“Awareness is therapy per se”
Since reading this quote from one of my daily calendars on February 23, 2012, it has stayed with me. Volumes are spoken in these five words. These words brought me back to a temporary office job where I was the receptionist and would occasionally type up a document or two. I didn’t like the job for many reasons, but I needed to work and it was the best the temporary agency had at the time. I was much younger, in my twenties. I had to dress up for this one with nice shoes, skirts or slacks, and blouses. I couldn’t look as though I had just rolled out of bed. I also didn’t enjoy being isolated up front, architects and engineers coming and going. I did like the idea that I worked with folks that designed and executed the machinery for mass production. I imagined the process that cereal would go through before it reached my bowl. I still can’t imagine how you get this process with all of the pipes and tubes and in betweens onto paper and then build it. I also liked that it was fine for me to bring a book to read when the phones weren’t ringing and I didn’t have much else to do.
I might have had a psychology book one day and this is when I first remember really hearing Fritz Perls’s name. The engineer saw my book and told me that his wife was a therapist and she liked Fritz Perls. When I saw the quote that day in February, it rang true for me on many levels and it brought me back to this engineer and the first time I remembered hearing Perls’s name. I searched the library for any books by him and found one: Gestalt Therapy Verbatim (1969). Shortly after beginning the introduction, I immediately felt a kindred spirit and I recognized a way of being that already ran through my blood—that of wholeness, growth, and self-responsibility. I also responded to his words, his almost aggressive candor in pulling the wool from our eyes.

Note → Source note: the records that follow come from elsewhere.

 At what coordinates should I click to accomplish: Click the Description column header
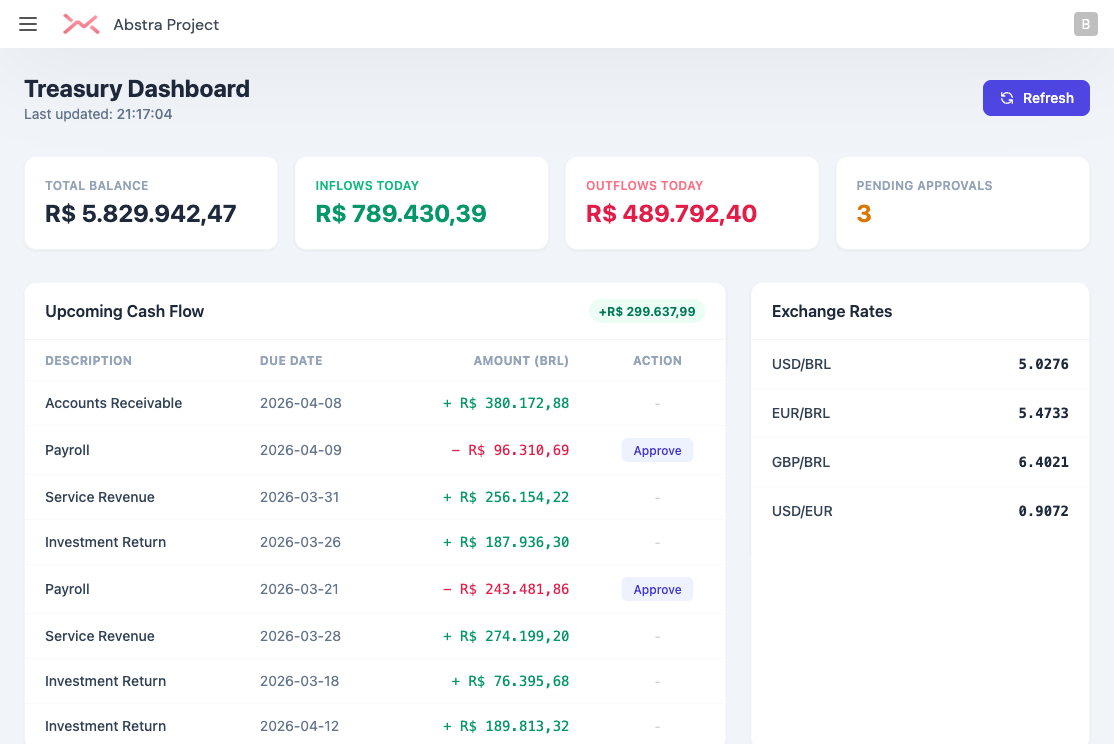[88, 360]
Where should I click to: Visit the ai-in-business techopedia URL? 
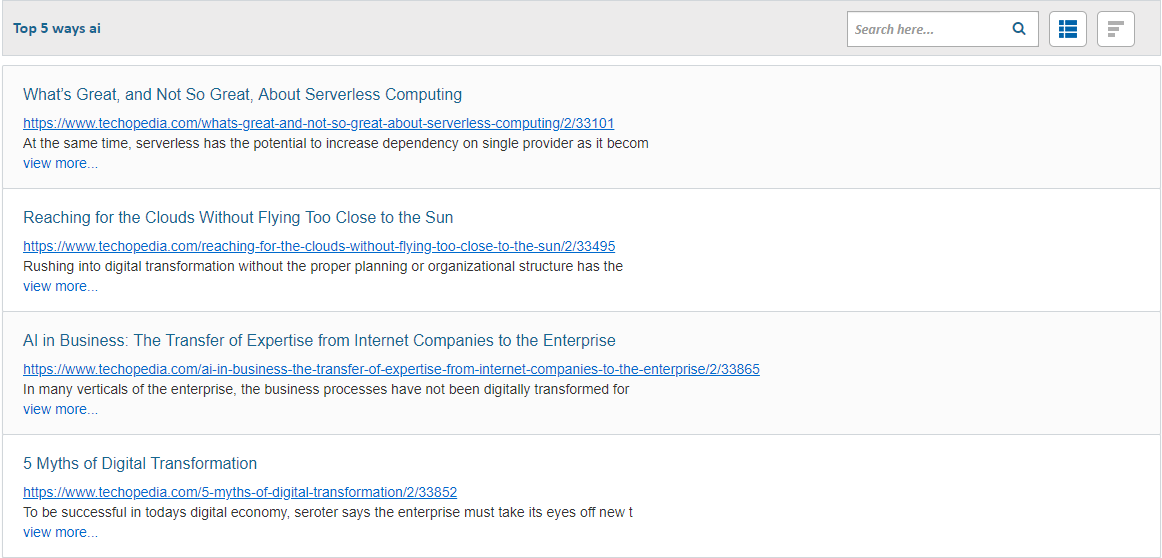[391, 369]
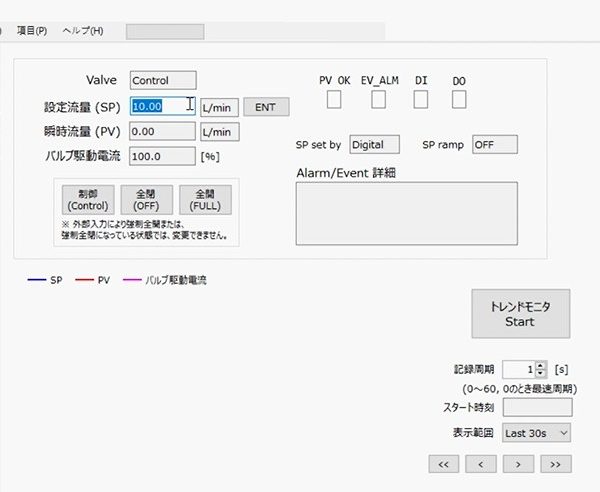Increase 記録周期 with the up arrow
Image resolution: width=600 pixels, height=492 pixels.
pyautogui.click(x=541, y=365)
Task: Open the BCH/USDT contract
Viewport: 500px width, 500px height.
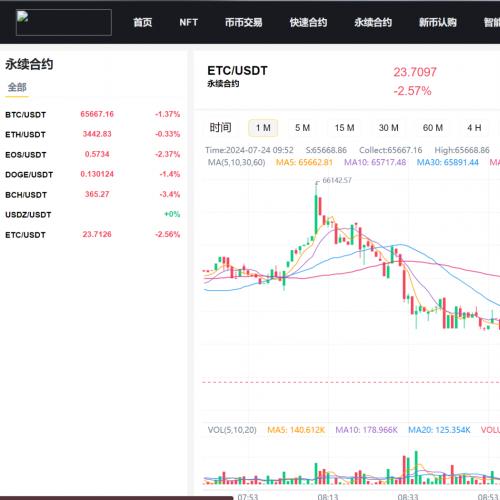Action: [93, 194]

In reading a little bit from Wikipedia, we learn that he also had Zen influences and “incorporated the idea of mini-satori (a brief awakening) into his practice.” Wikipedia also notes that he also traveled to Japan, where he stayed in a Zen monastery, eventually settling at Esalen (Esalen Institute), later leaving Esalen to start a Gestalt community in Canada.

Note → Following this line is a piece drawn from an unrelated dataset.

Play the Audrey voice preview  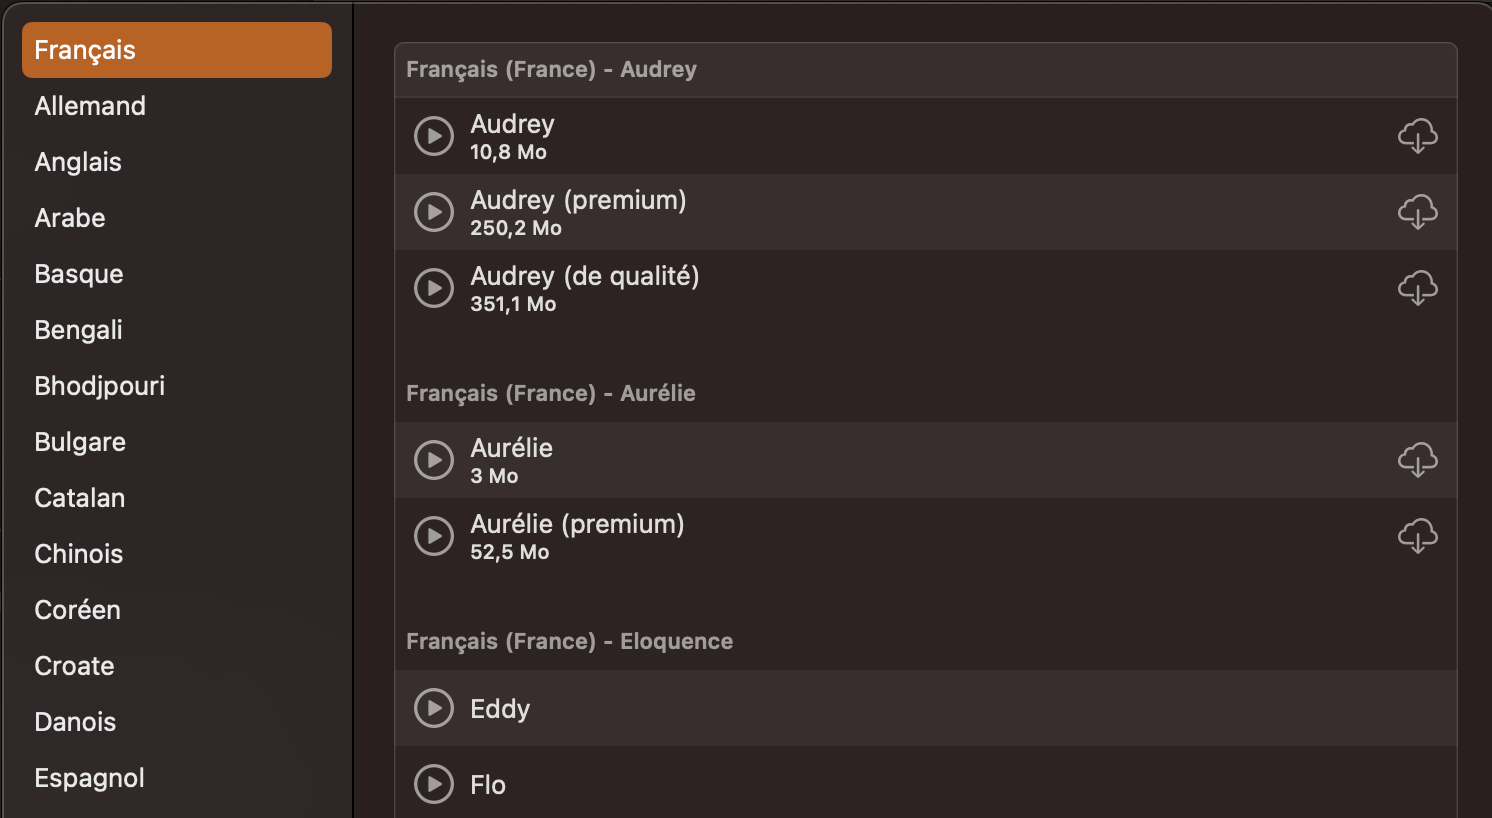tap(434, 136)
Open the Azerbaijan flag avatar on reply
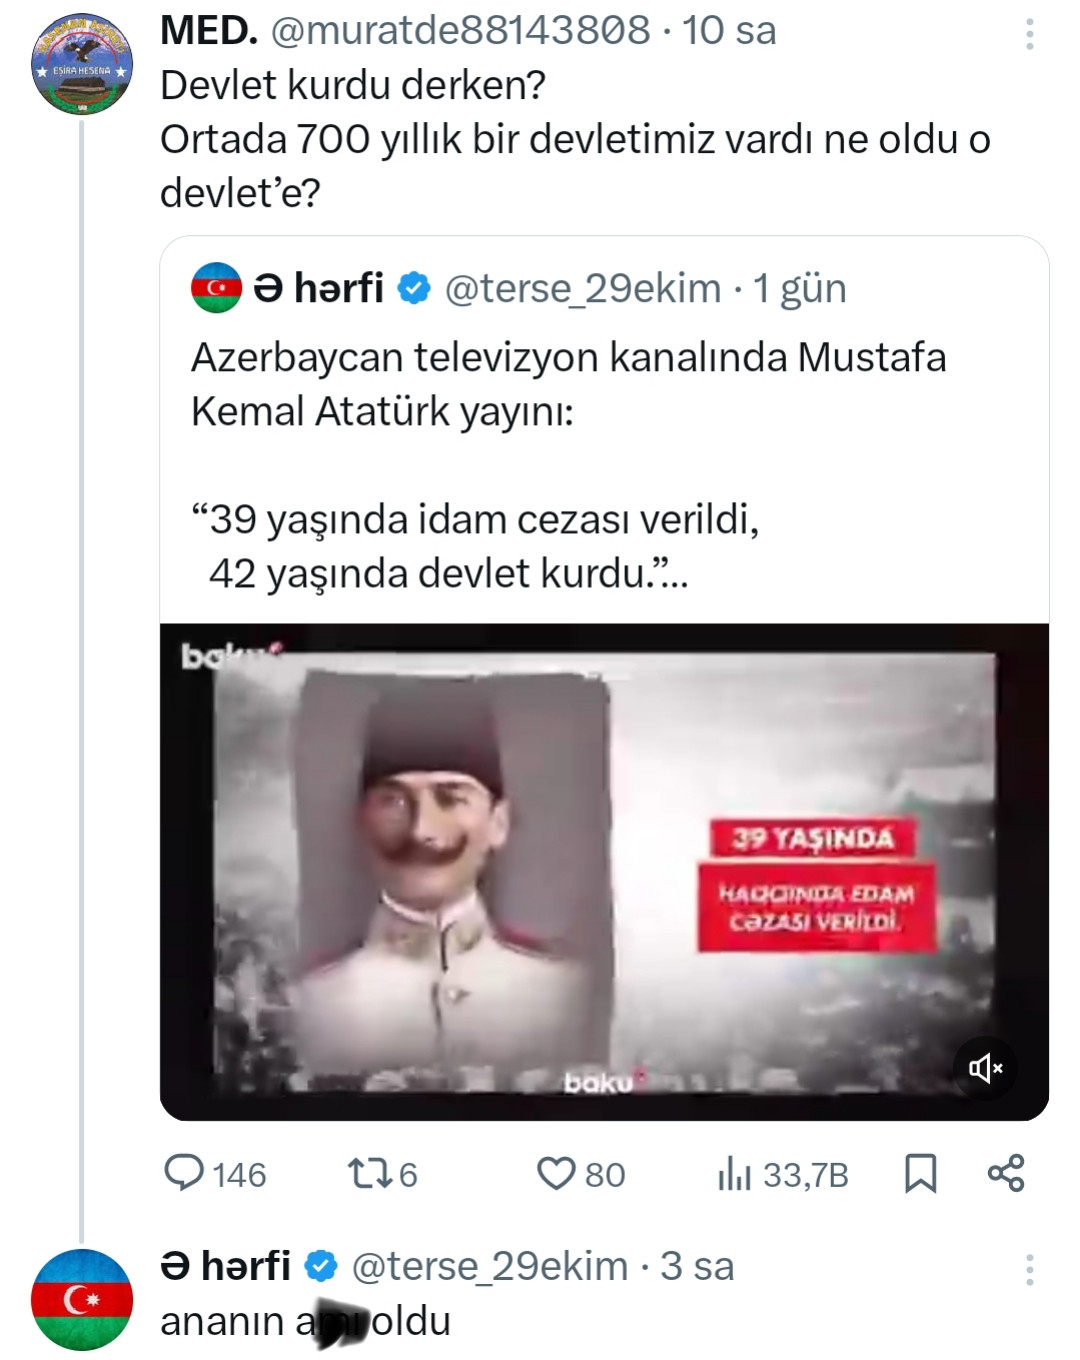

An oversized photo of Perls adorns the cover of his book. It’s an older Perls, white beard growing into a white moustache, forming one; white hair, handsome wrinkles; eyes looking away, but gentle and knowing, even playful. He looks as though he is about to speak to his readers from the cover of his book. His fingers look graceful and strong.
In his introduction he states, “In Gestalt Therapy, we are working for something else. We are here to promote the growth process and develop the human potential. We do not talk of instant joy, instant sensory awareness, instant cure. The growth process is a process that takes time.”

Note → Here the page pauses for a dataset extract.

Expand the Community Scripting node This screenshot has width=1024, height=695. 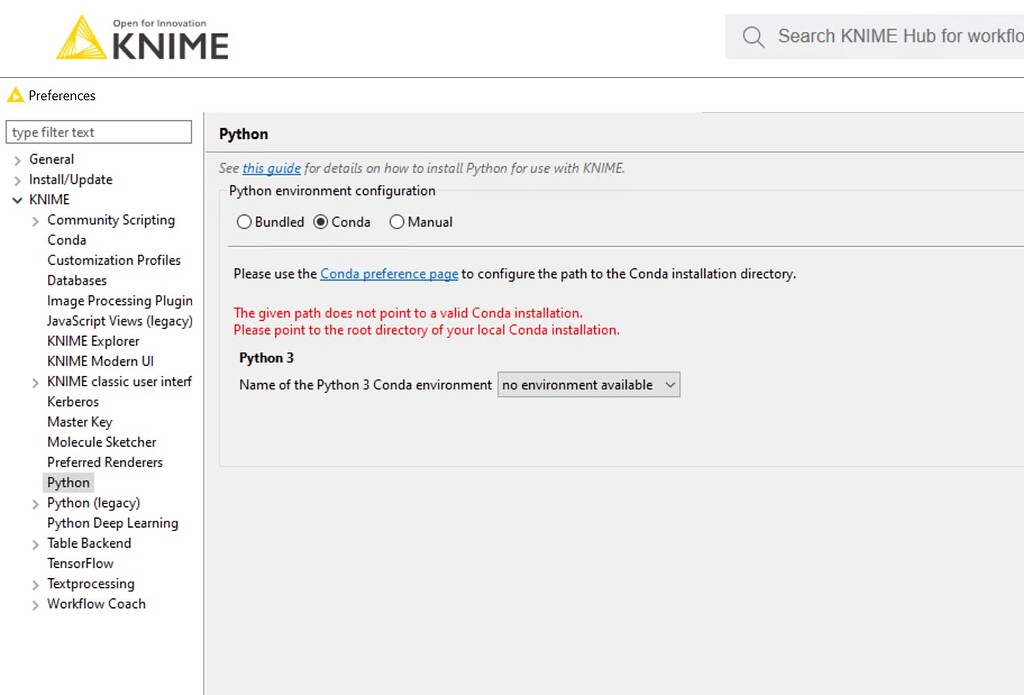point(36,221)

There are many theories and ideas from which to draw upon in life and often times there is intersection. For this moment, right now, Perls resonates with me. I’m also brought to a memory of a student therapist who was my therapist for a short time back also during my twenties. She and I were not a good fit, this became apparent quickly. I felt as though she was too eager to practice what she was learning and did not herself experience enough growth and maturation at the time to be effective—at least with me. And she was too bubbly in her personality for my low mood at the time. Without realizing it, she was treating me as though I should be more like her and she was not respecting who I was as an individual and was trying to provide me with a quick mental fix. She could not grasp that I was who I was and not more like her on a social level. I hung in there a few more sessions and then had to terminate the relationship for my own well being.
I appreciate Frederick (Fritz) S. Perls’s Gestalt prayer:
I do my thing, and you do your thing.
I am not in this world to live up to your expectations
And you are not in this world to live up to mine.
You are you and I am I,
And if by chance we find each other, it’s beautiful.
If not, it can’t be helped.
What do I believe? “What we believe is what we see.” I’m sure that various people in different books have said this, but I remember first coming across it in an astrology book. I don’t usually talk directly about what I believe and I don’t think I’m going to start—at least not in this moment. This question and other questions are always alive in me. Right now, I am thinking out loud and right now the question holds for me more a curiosity for how each moment that I interact with life, there is a clue for how I feel inside and for my state of mood depending on how I interpret my situation—my body, my emotions, the exterior world, interior world— at any given moment. To some degree, it seems that humans are mostly out of control, yet maintain a semblance of control. We are a continuum of emotions where anger can turn to excitement and the other way around; and where joy can fast become sorrow.
It’s difficult to observe our growth when we’re still growing. One of the reasons I enjoy writing is that it’s one small way—to happen upon an old journal entry, musing, or scribble, I can see—I can be reminded of the slow wonderful trickle of growth—the never ending process of growth, learning, sharing, and discovery.